**Exercise:**
All that is wanted is the line with "Instruction: Bookmark this" and each line after it to the end of the data below, set down exactly and without pictures.

[Records for the task — start]

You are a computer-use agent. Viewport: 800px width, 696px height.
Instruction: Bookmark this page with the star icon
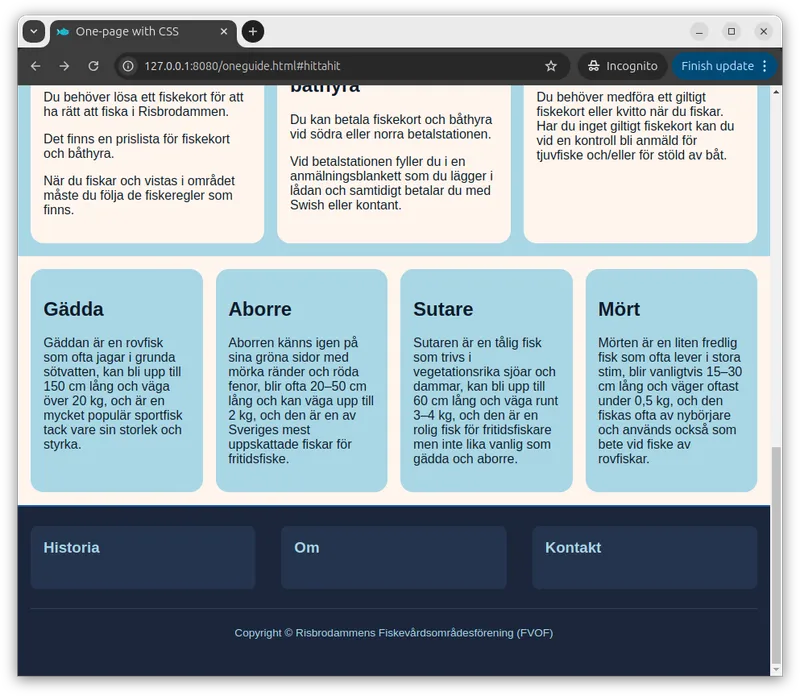click(x=551, y=66)
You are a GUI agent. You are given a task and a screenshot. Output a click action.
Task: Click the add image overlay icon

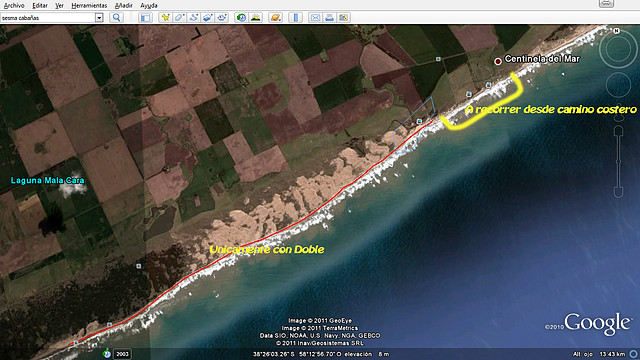208,18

[Records for the task — finish]

**Answer for the task:**
Instruction: Bookmark this page with the star icon
click(x=551, y=66)
You are a GUI agent. You are given a task and a screenshot. Output a click action.
Task: Click the add image overlay icon

208,18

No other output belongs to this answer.